Private Measures to Safeguard Against the Effects of Climate Change


Easier Said than Done

The study by ZEW and the Free University of Amsterdam shows that households that have already been affected by damage due to climate change are more likely to take precautions than those that have not suffered any damage so far.

After the devastating extreme weather events of the past few years, many people are looking to take structural measures to protect themselves against the effects of climate change, be it flooding or extreme heat. However these plans often fail to go beyond good intentions. How big is the gap between intention and actually taking action? Are there differences between the people who follow through on their plans and those who are only paying lip service? And what is the connection between the implementation of precautionary measures and life satisfaction? A recent study from ZEW Mannheim finds out.

There are a range of measures that people can take in order to protect themselves against the effects of climate change – such as flooding or extreme heat. They can install a backwater valve in their basement for flood protection for example, or put a green roof on their house to lower room temperature in hot summers. Often, however, these remain as simply good intentions and the appropriate measures are never implemented. Researchers from ZEW Mannheim and the Free University of Amsterdam have further investigated this discrepancy between good intentions and actual behaviour, the so-called intention-behaviour gap. The analysis is based on data from the panel survey “Green SOEP.” The data looks at around 5,200 households in Germany who took part in at least two of the three survey waves in the years 2012, 2014 and 2020. Among other things the survey asked which of the following measures the household had implemented against flooding and extreme heat: Elevated storage of valuables, construction of backwater valves, water barriers at basement windows and doors, watertight interior coatings, watertight outer coatings and watertight floorings (flooding), as well as purchase of fans, air conditioning, heat protective film and installation of green roofs (heat).

General documents

The Intention-Behavior Gap in Climate Change Adaptation

Those who have already suffered damage are more likely to take precautions

The results of the ZEW study show a substantial discrepancy between stated intentions and implementation over the surveyed period.
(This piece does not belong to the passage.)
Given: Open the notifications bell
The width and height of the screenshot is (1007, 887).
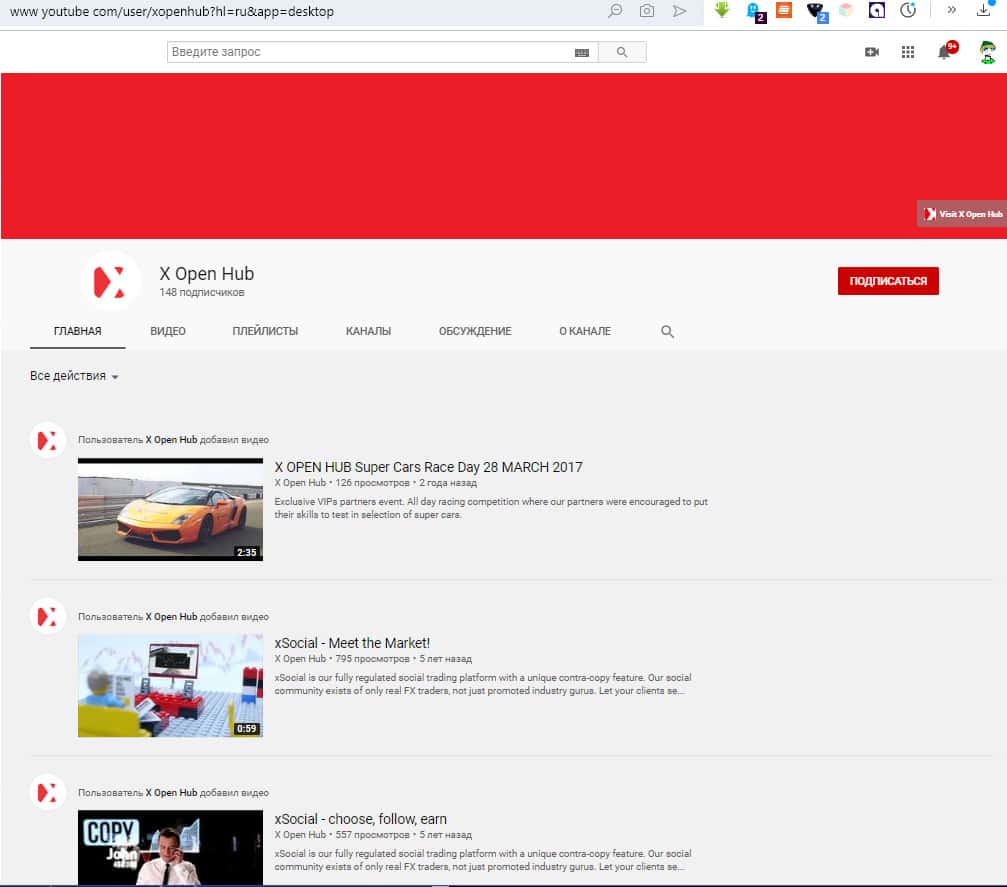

The Intention-Behaviour Gap is therefore large. “The surveyed households implemented on average 25 per cent of intended flood protection projects.  For heat protection the percentage of actually implemented measures stood even lower at 13 per cent,” said Professor Martin Kesternich, deputy head of the ZEW Research Unit “Environmental and Climate Economics” and one of the authors of the study. Furthermore, the ZEW analysis suggests that having experienced damage – particularly from flooding – leads to action being taken sooner. “If a household was ever directly affected by flooding, they tend to follow up on their modification plans sooner than unaffected households. For these households the gap between intention and behaviour is smaller,” adds ZEW co-author Dr. Daniel Osberghaus. Other possible explanatory factors, however, such as the perceived self-efficacy, hardly explain the size of the intention-behaviour gap. The ZEW study shows therefore that analysis based merely on statements of intent from private households must be interpreted carefully. In particular, political conclusions should not be drawn solely from the data collected about intended plans. 

That unpleasant feeling of having taken precautionary measures for nothing

As one of the possible factors that can influence the gap between intention and behaviour, the ZEW study examined the effect of anticipated regret. This feeling can arise when a household does in fact implement precautionary measures, but subsequently gets the feeling of having invested “for nothing” as extreme weather events don’t initially occur. In some cases this phenomenon can even reflect itself in lower perceived life satisfaction. Hence, many people tend to avoid such situations. “Anticipated regret is definitely reflected in our data for some households,” says Kesternich. “Surveyed individuals who successfully implemented their plans before they were affected by a natural disaster exhibit the highest life satisfaction in our data. Whereas the most unsatisfied people are those who did in fact take precaution against extreme weather events, but haven’t yet experienced any situation in which these measures have prevented damage.”